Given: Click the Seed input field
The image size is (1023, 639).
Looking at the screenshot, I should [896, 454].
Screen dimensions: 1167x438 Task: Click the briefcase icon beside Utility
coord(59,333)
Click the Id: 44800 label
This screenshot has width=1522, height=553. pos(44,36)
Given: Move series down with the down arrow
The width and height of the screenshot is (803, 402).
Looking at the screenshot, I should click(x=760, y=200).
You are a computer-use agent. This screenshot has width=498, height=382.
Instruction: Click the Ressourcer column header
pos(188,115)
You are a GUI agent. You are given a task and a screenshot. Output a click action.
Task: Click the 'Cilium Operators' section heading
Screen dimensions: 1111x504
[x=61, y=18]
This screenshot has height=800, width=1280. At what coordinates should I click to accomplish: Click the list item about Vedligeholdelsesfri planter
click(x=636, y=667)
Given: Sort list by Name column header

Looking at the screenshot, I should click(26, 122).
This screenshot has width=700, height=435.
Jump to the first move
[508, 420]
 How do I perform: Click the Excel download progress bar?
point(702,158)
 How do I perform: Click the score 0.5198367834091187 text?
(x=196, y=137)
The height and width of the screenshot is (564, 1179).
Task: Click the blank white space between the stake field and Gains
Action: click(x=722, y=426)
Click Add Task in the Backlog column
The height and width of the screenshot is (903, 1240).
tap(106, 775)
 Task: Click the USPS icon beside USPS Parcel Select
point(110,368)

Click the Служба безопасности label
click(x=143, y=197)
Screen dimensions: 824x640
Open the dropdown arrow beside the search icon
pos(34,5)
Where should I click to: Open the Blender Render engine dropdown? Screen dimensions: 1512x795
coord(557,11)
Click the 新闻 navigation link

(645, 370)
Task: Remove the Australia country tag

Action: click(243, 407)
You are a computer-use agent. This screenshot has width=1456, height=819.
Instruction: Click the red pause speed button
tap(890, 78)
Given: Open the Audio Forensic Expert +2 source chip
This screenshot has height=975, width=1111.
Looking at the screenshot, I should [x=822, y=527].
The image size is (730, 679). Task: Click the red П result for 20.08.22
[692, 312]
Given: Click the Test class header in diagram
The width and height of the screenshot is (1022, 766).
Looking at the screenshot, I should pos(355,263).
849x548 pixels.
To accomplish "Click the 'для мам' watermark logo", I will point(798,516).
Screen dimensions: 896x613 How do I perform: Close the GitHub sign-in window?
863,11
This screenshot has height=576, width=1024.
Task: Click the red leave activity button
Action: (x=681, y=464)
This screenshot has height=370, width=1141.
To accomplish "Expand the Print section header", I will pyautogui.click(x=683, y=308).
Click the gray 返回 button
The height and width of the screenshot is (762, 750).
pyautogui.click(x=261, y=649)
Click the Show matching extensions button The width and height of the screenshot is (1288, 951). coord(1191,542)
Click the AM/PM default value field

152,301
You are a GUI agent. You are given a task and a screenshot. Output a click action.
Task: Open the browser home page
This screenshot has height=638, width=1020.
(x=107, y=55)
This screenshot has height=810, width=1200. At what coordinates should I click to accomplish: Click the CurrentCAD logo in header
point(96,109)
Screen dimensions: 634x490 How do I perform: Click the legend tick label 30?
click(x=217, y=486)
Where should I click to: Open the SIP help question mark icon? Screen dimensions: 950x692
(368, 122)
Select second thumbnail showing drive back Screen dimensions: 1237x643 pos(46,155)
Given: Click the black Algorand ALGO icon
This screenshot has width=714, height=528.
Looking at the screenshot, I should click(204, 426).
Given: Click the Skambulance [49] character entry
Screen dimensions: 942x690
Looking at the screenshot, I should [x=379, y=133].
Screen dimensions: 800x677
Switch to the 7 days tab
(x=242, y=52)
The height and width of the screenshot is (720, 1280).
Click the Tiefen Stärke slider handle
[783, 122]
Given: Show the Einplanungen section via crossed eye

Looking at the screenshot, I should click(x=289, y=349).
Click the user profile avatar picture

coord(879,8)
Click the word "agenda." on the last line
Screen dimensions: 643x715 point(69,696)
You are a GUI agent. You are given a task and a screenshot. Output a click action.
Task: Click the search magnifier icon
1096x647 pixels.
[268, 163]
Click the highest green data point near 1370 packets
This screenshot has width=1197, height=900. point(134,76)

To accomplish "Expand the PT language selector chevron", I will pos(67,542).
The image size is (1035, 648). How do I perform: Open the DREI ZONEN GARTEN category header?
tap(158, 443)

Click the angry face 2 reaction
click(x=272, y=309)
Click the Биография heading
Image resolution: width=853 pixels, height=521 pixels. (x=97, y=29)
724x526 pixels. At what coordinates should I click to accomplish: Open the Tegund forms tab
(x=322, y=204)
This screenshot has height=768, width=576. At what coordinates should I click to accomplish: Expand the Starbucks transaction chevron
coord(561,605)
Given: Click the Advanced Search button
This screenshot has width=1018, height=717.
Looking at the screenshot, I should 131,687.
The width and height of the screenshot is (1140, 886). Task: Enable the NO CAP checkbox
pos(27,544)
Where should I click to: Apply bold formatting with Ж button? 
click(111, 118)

◇ ◇ ◇ ◇ ◇

• _How to complete this task_
Could you set down every line above exactly as written?

• _Task response_
Given: Click the Seed input field
The image size is (1023, 639).
Looking at the screenshot, I should [896, 454].
Screen dimensions: 1167x438 Task: Click the briefcase icon beside Utility
coord(59,333)
Click the Id: 44800 label
This screenshot has width=1522, height=553. pos(44,36)
Given: Move series down with the down arrow
The width and height of the screenshot is (803, 402).
Looking at the screenshot, I should click(x=760, y=200).
You are a computer-use agent. This screenshot has width=498, height=382.
Instruction: Click the Ressourcer column header
pos(188,115)
You are a GUI agent. You are given a task and a screenshot. Output a click action.
Task: Click the 'Cilium Operators' section heading
Screen dimensions: 1111x504
[x=61, y=18]
This screenshot has height=800, width=1280. At what coordinates should I click to accomplish: Click the list item about Vedligeholdelsesfri planter
click(x=636, y=667)
Given: Sort list by Name column header

Looking at the screenshot, I should click(26, 122).
This screenshot has width=700, height=435.
Jump to the first move
[508, 420]
 How do I perform: Click the Excel download progress bar?
point(702,158)
 How do I perform: Click the score 0.5198367834091187 text?
(x=196, y=137)
The height and width of the screenshot is (564, 1179).
Task: Click the blank white space between the stake field and Gains
Action: click(x=722, y=426)
Click Add Task in the Backlog column
The height and width of the screenshot is (903, 1240).
tap(106, 775)
 Task: Click the USPS icon beside USPS Parcel Select
point(110,368)

Click the Служба безопасности label
click(x=143, y=197)
Screen dimensions: 824x640
Open the dropdown arrow beside the search icon
pos(34,5)
Where should I click to: Open the Blender Render engine dropdown? Screen dimensions: 1512x795
coord(557,11)
Click the 新闻 navigation link

(645, 370)
Task: Remove the Australia country tag

Action: click(243, 407)
You are a computer-use agent. This screenshot has width=1456, height=819.
Instruction: Click the red pause speed button
tap(890, 78)
Given: Open the Audio Forensic Expert +2 source chip
This screenshot has height=975, width=1111.
Looking at the screenshot, I should [x=822, y=527].
The image size is (730, 679). Task: Click the red П result for 20.08.22
[692, 312]
Given: Click the Test class header in diagram
The width and height of the screenshot is (1022, 766).
Looking at the screenshot, I should pos(355,263).
849x548 pixels.
To accomplish "Click the 'для мам' watermark logo", I will point(798,516).
Screen dimensions: 896x613 How do I perform: Close the GitHub sign-in window?
863,11
This screenshot has height=576, width=1024.
Task: Click the red leave activity button
Action: (x=681, y=464)
This screenshot has height=370, width=1141.
To accomplish "Expand the Print section header", I will pyautogui.click(x=683, y=308).
Click the gray 返回 button
The height and width of the screenshot is (762, 750).
pyautogui.click(x=261, y=649)
Click the Show matching extensions button The width and height of the screenshot is (1288, 951). coord(1191,542)
Click the AM/PM default value field

152,301
You are a GUI agent. You are given a task and a screenshot. Output a click action.
Task: Open the browser home page
This screenshot has height=638, width=1020.
(x=107, y=55)
This screenshot has height=810, width=1200. At what coordinates should I click to accomplish: Click the CurrentCAD logo in header
point(96,109)
Screen dimensions: 634x490 How do I perform: Click the legend tick label 30?
click(x=217, y=486)
Where should I click to: Open the SIP help question mark icon? Screen dimensions: 950x692
(368, 122)
Select second thumbnail showing drive back Screen dimensions: 1237x643 pos(46,155)
Given: Click the black Algorand ALGO icon
This screenshot has width=714, height=528.
Looking at the screenshot, I should click(204, 426).
Given: Click the Skambulance [49] character entry
Screen dimensions: 942x690
Looking at the screenshot, I should [x=379, y=133].
Screen dimensions: 800x677
Switch to the 7 days tab
(x=242, y=52)
The height and width of the screenshot is (720, 1280).
Click the Tiefen Stärke slider handle
[783, 122]
Given: Show the Einplanungen section via crossed eye

Looking at the screenshot, I should click(x=289, y=349).
Click the user profile avatar picture

coord(879,8)
Click the word "agenda." on the last line
Screen dimensions: 643x715 point(69,696)
You are a GUI agent. You are given a task and a screenshot. Output a click action.
Task: Click the search magnifier icon
1096x647 pixels.
[268, 163]
Click the highest green data point near 1370 packets
This screenshot has width=1197, height=900. point(134,76)

To accomplish "Expand the PT language selector chevron", I will pos(67,542).
The image size is (1035, 648). How do I perform: Open the DREI ZONEN GARTEN category header?
tap(158, 443)

Click the angry face 2 reaction
click(x=272, y=309)
Click the Биография heading
Image resolution: width=853 pixels, height=521 pixels. (x=97, y=29)
724x526 pixels. At what coordinates should I click to accomplish: Open the Tegund forms tab
(x=322, y=204)
This screenshot has height=768, width=576. At what coordinates should I click to accomplish: Expand the Starbucks transaction chevron
coord(561,605)
Given: Click the Advanced Search button
This screenshot has width=1018, height=717.
Looking at the screenshot, I should 131,687.
The width and height of the screenshot is (1140, 886). Task: Enable the NO CAP checkbox
pos(27,544)
Where should I click to: Apply bold formatting with Ж button? 
click(111, 118)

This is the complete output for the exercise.